### Your objective
Transcribe the records below exactly, from the line containing "How do I perform: Select" through the end of the records, leaving out the pictures.

### Records provided
— start —

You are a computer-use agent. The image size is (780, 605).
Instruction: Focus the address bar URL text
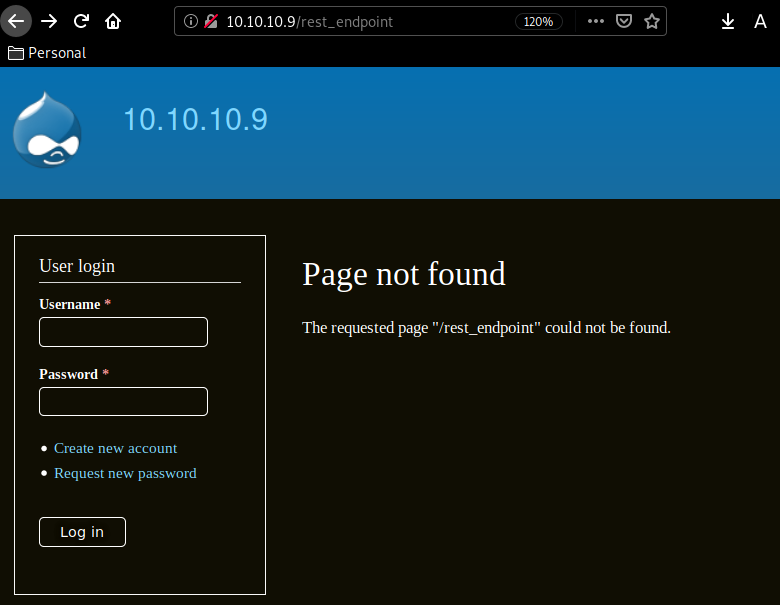point(350,21)
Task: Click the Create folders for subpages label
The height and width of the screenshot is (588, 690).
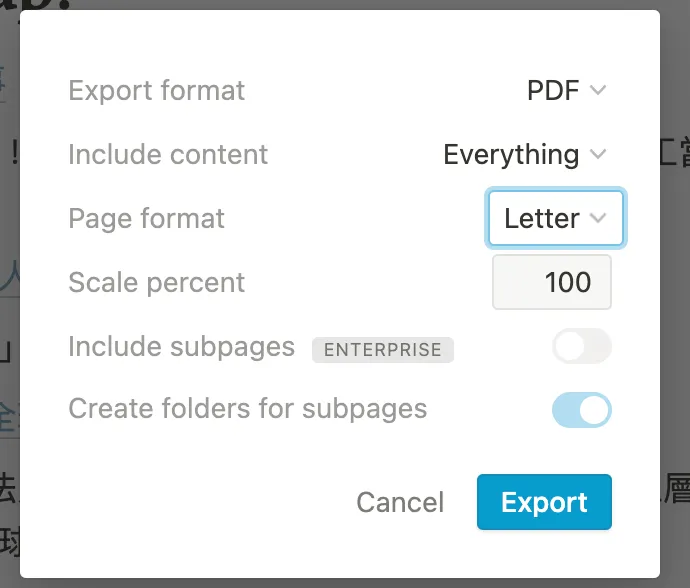Action: 248,409
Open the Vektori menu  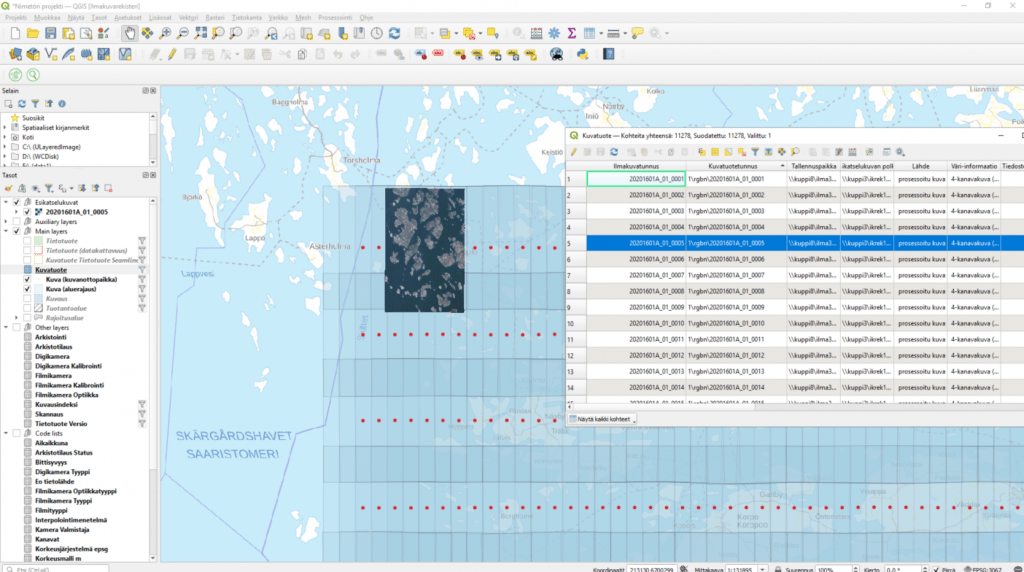[x=187, y=17]
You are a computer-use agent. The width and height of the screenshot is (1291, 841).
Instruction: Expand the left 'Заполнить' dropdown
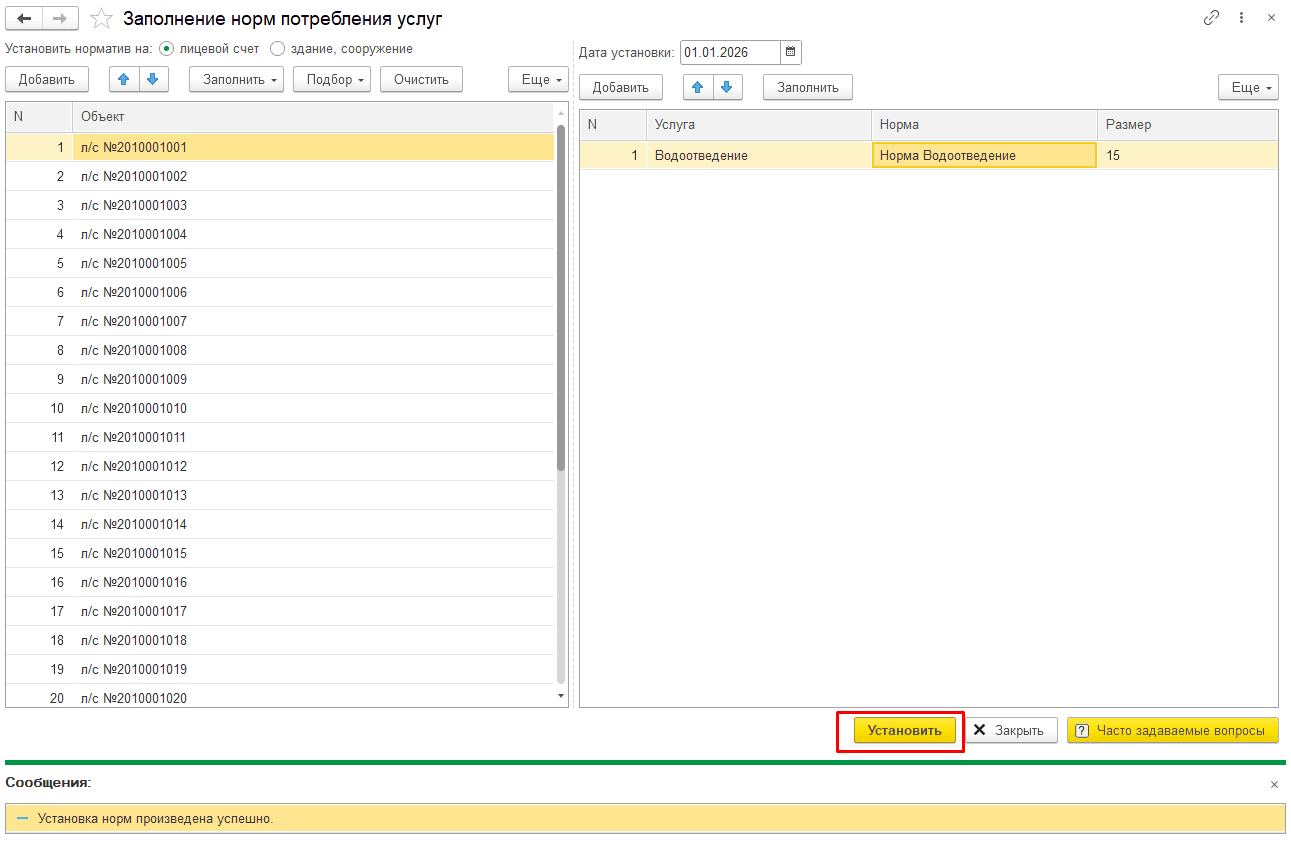click(236, 79)
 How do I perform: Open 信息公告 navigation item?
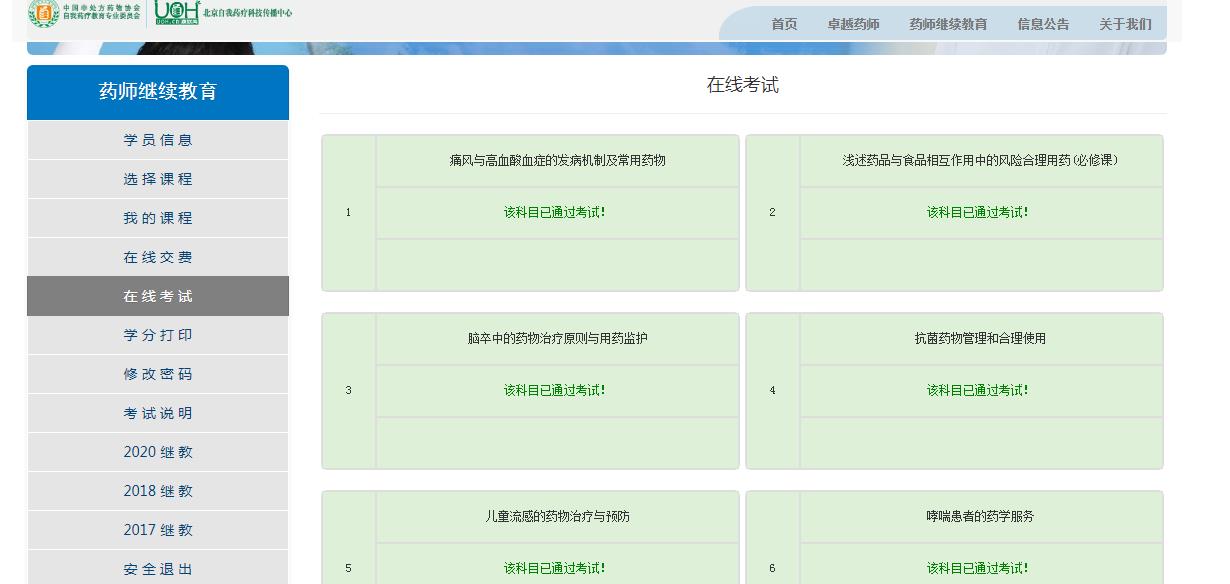tap(1043, 24)
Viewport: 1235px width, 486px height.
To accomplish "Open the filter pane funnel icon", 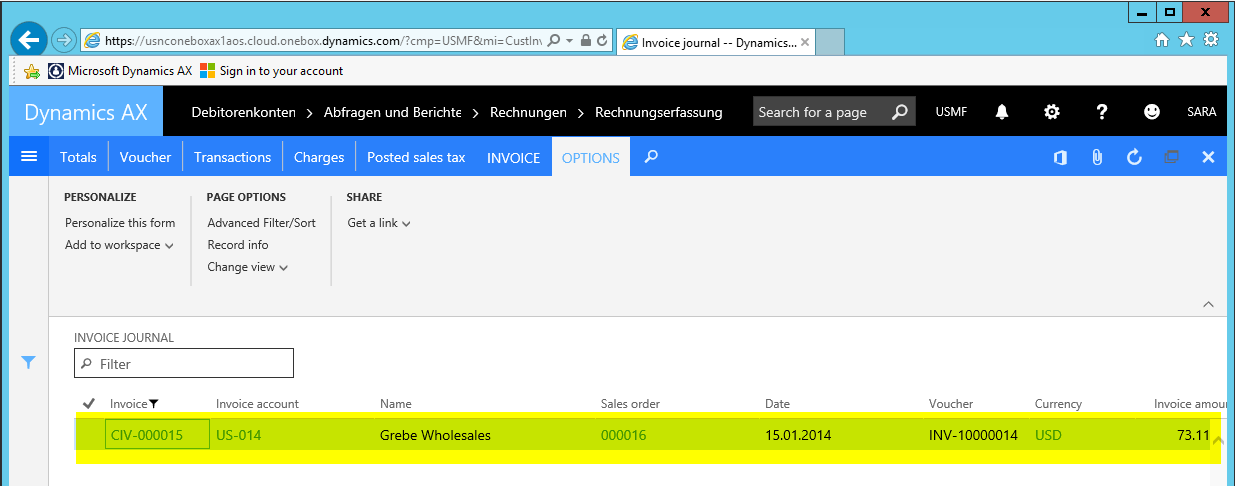I will tap(29, 363).
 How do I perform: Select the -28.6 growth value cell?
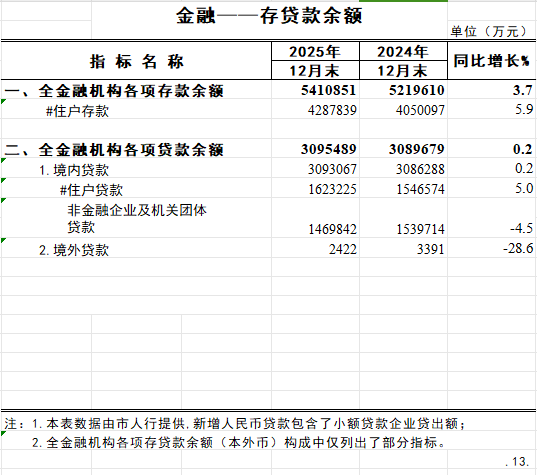click(518, 248)
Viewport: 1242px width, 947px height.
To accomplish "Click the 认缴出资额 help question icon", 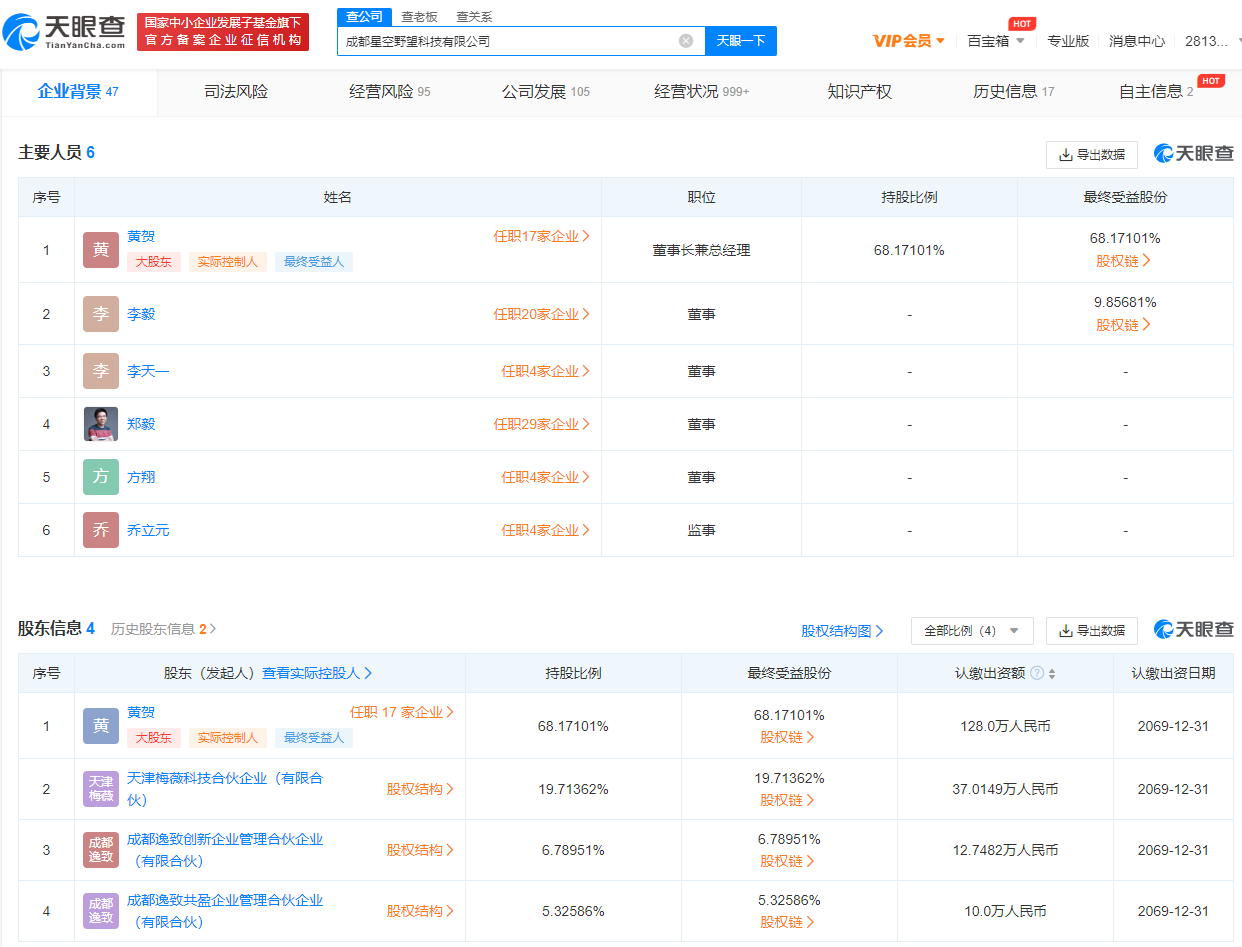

— end —

### Task result
 How do I perform: Select the -28.6 growth value cell?
click(518, 248)
Viewport: 1242px width, 947px height.
To accomplish "Click the 认缴出资额 help question icon", 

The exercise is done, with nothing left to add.